Sabtu 11 Mar 2023 11:00 WIB

Iran dan Saudi Berdamai, Sinyal Cina Singkirkan AS dari Politik Timur Tengah

AS sebut pejabat Saudi selalu menginformasikan pembicaraan mereka dengan Iran.

Rep: Amri Amrullah/ Red: Teguh Firmansyah
Merajut hubungan Arab Saudi-Iran
Foto:

Pembicaraan nuklir

Kesepakatan itu muncul saat Iran justru sedang mempercepat program nuklirnya setelah dua tahun upaya AS yang gagal untuk menghidupkan kembali kesepakatan 2015 yang bertujuan menghentikan Teheran memproduksi bom nuklir. 

Upaya itu diperumit oleh tindakan keras oleh otoritas Iran terhadap protes dan sanksi keras AS terhadap Teheran atas tuduhan pelanggaran hak asasi manusia.

Brian Katulis, dari Institut Timur Tengah, mengatakan bahwa bagi AS dan Israel, perjanjian tersebut menawarkan jalur baru yang memungkinkan untuk menghidupkan kembali pembicaraan yang macet tentang masalah nuklir Iran, dengan mitra potensial di Riyadh.

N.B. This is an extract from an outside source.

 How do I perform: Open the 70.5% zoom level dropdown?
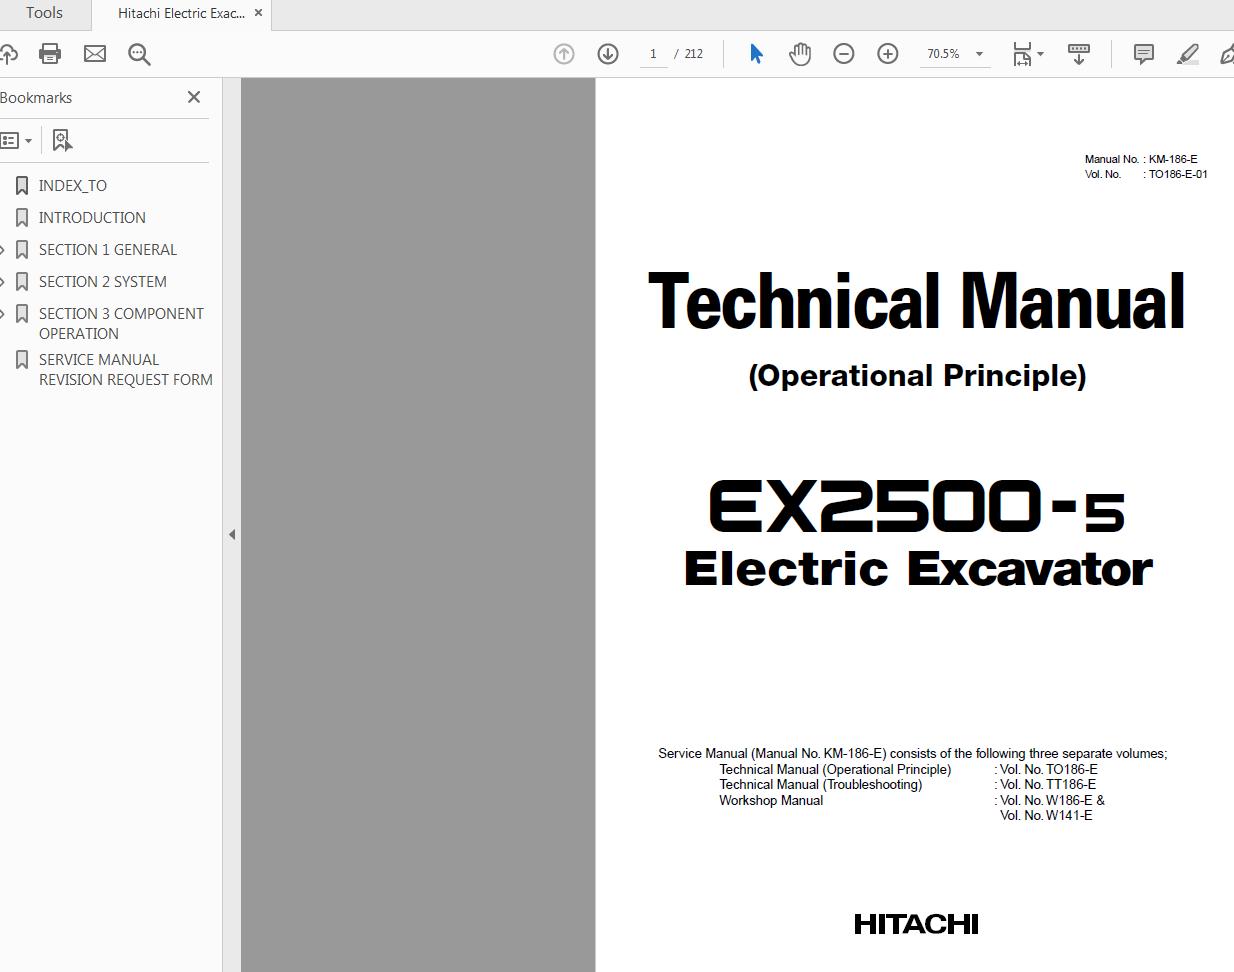pos(979,54)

"Arab Saudi sangat prihatin dengan program nuklir Iran," katanya.

"Jika pembukaan kedutaan baru antara Iran dan Arab Saudi ini terwujud, maka akan bermakna dan berdampak, itu harus mengatasi kekhawatiran tentang program nuklir Iran, jika tidak, pembukaan itu tidak bermakna."

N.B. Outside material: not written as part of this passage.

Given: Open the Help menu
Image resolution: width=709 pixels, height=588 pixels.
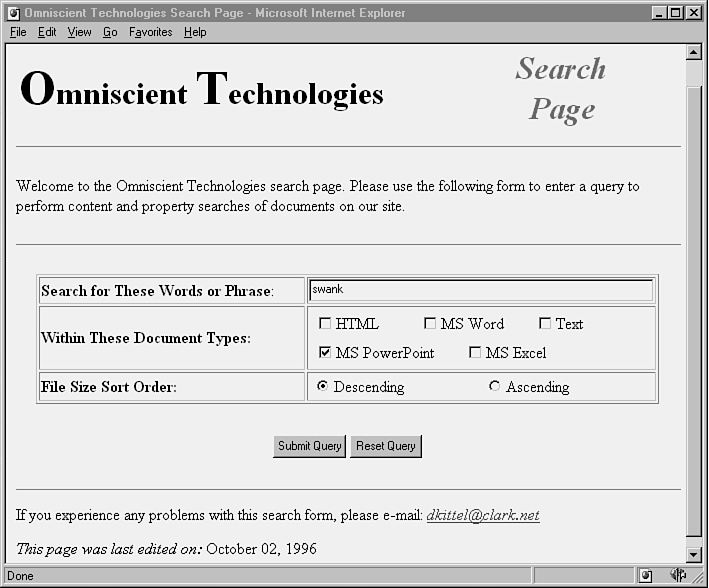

Perjanjian hari Jumat juga menawarkan harapan untuk perdamaian yang lebih tahan lama di Yaman. Konflik yang dipicu pada tahun 2014 secara luas dipandang sebagai perang proksi antara Arab Saudi dan Iran.

Gencatan senjata yang ditengahi PBB yang disepakati April lalu sebagian besar telah diadakan meskipun berakhir pada Oktober, tanpa kesepakatan antara para pihak untuk memperpanjangnya.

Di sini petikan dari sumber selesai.